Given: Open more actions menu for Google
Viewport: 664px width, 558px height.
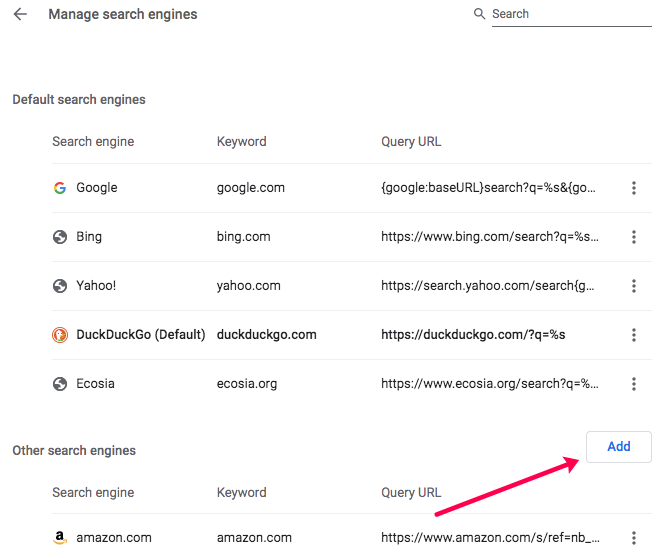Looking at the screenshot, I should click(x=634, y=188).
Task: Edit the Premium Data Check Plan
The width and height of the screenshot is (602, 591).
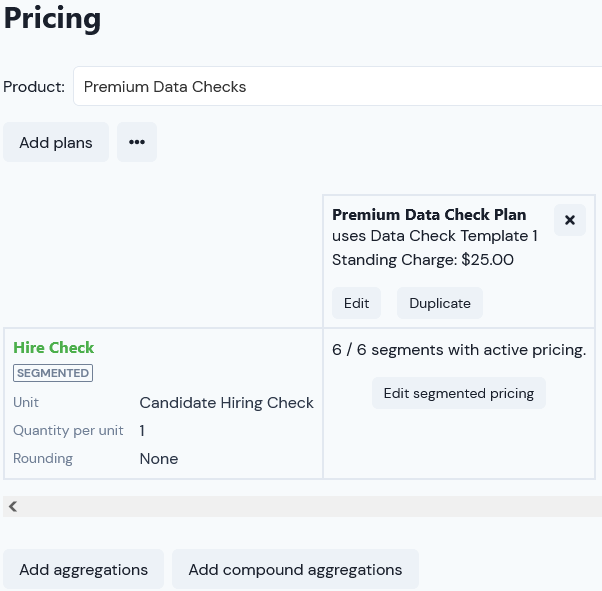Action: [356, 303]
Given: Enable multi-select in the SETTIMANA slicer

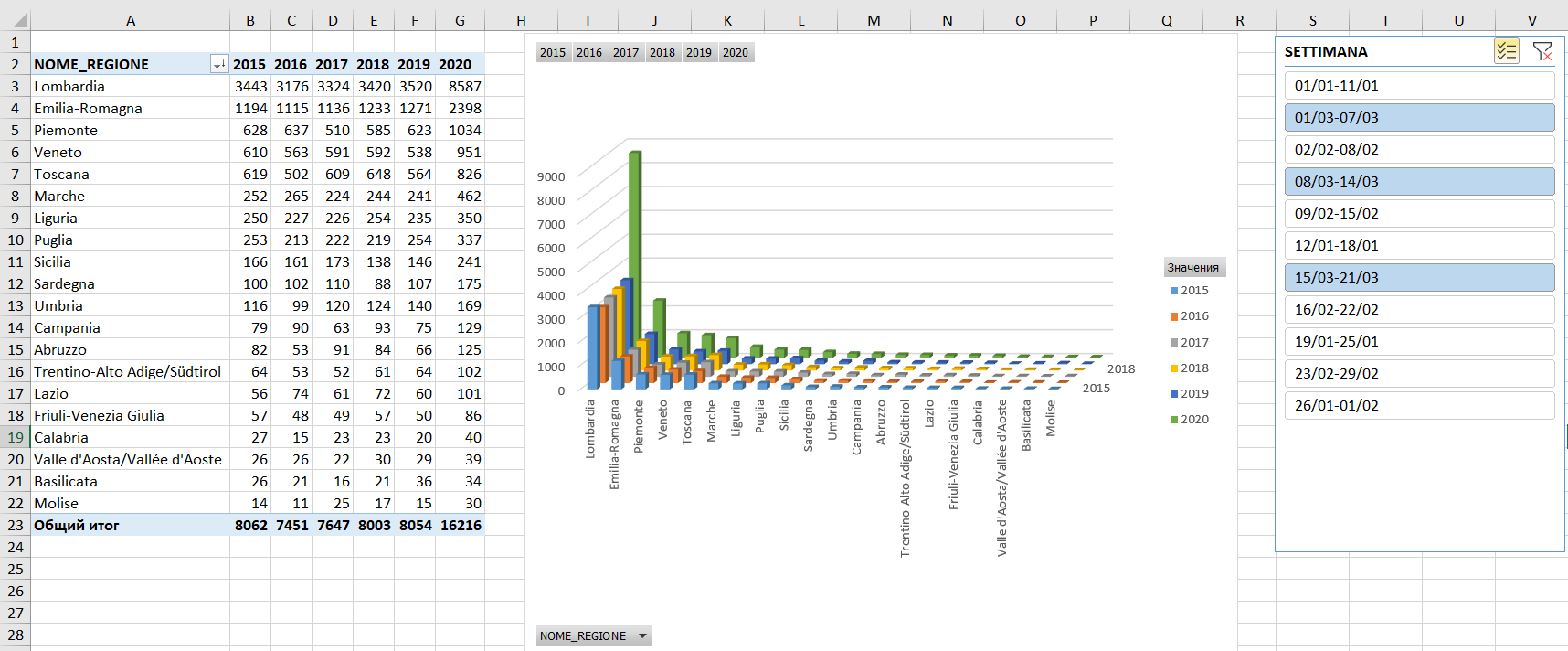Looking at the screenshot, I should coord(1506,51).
* * *
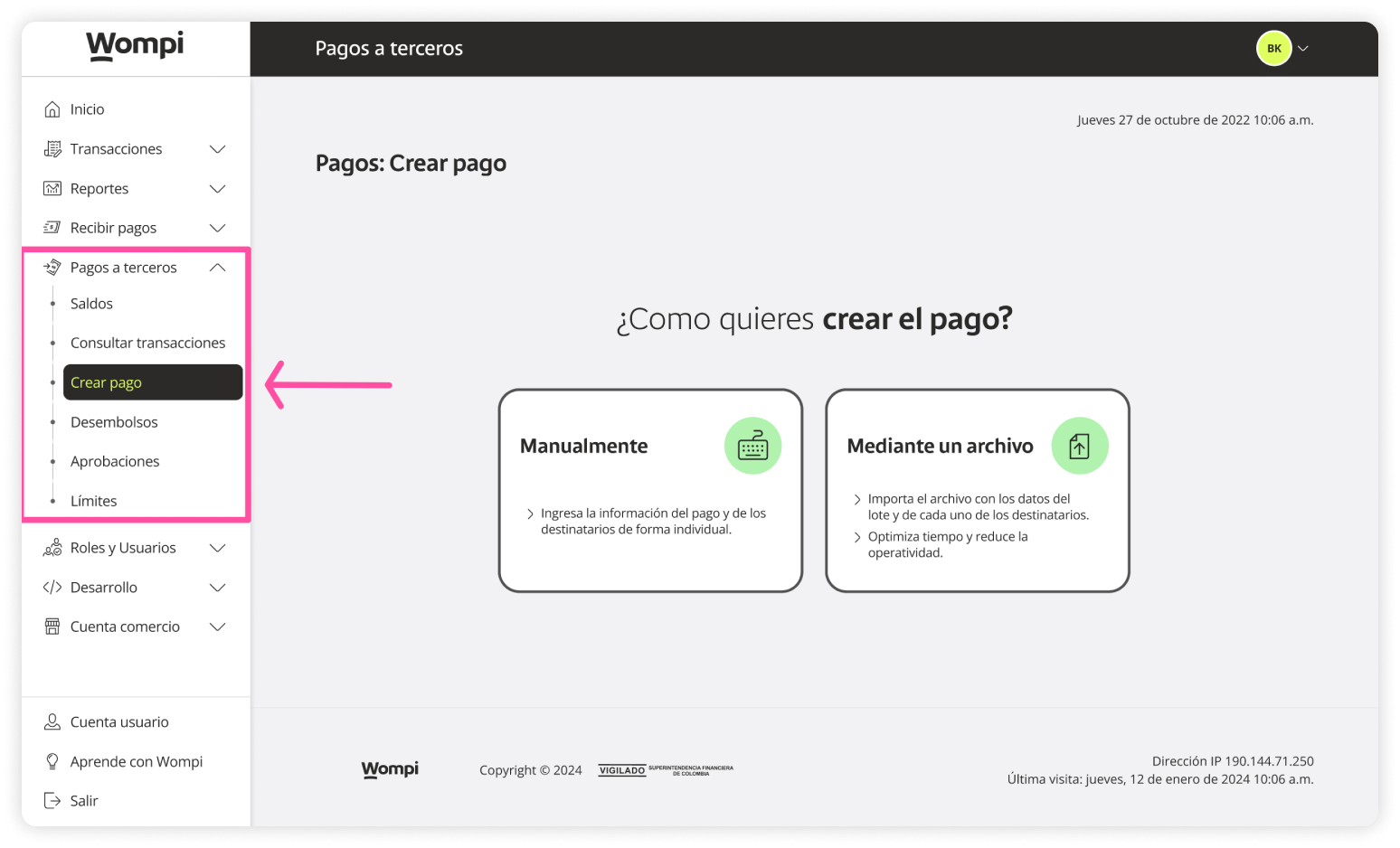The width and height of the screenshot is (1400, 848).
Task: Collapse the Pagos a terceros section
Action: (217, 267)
* * *
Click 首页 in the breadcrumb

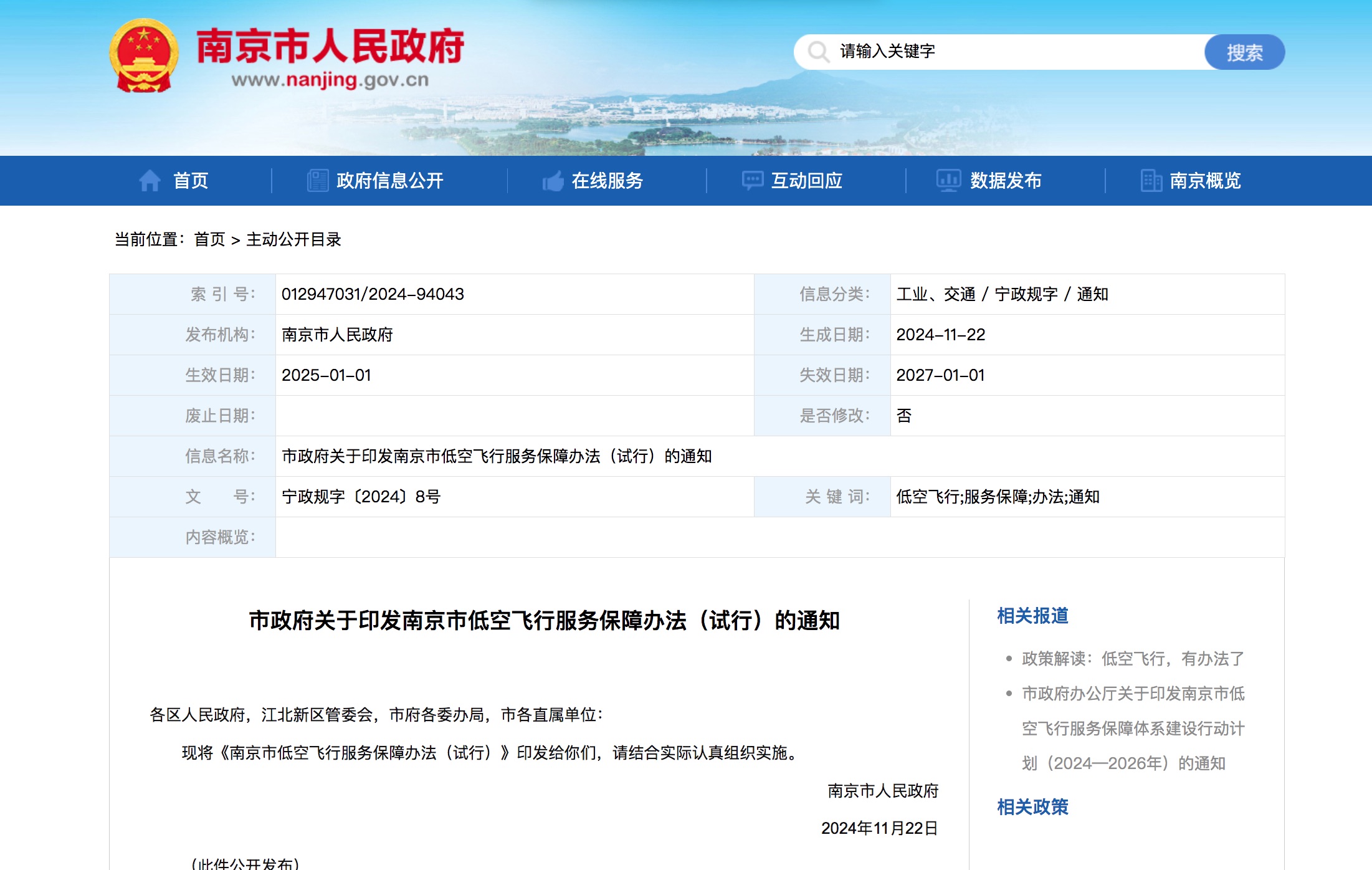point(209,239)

• [What you should do]: Transcribe the records above from the line with "Given: Open more actions menu for Google" up to and including the line with "Looking at the screenshot, I should coord(1506,51).", and leave the pictures out of your answer.

• [Correct output]:
Given: Open more actions menu for Google
Viewport: 664px width, 558px height.
Looking at the screenshot, I should click(x=634, y=188).
Task: Edit the Premium Data Check Plan
The width and height of the screenshot is (602, 591).
Action: [356, 303]
Given: Enable multi-select in the SETTIMANA slicer

Looking at the screenshot, I should coord(1506,51).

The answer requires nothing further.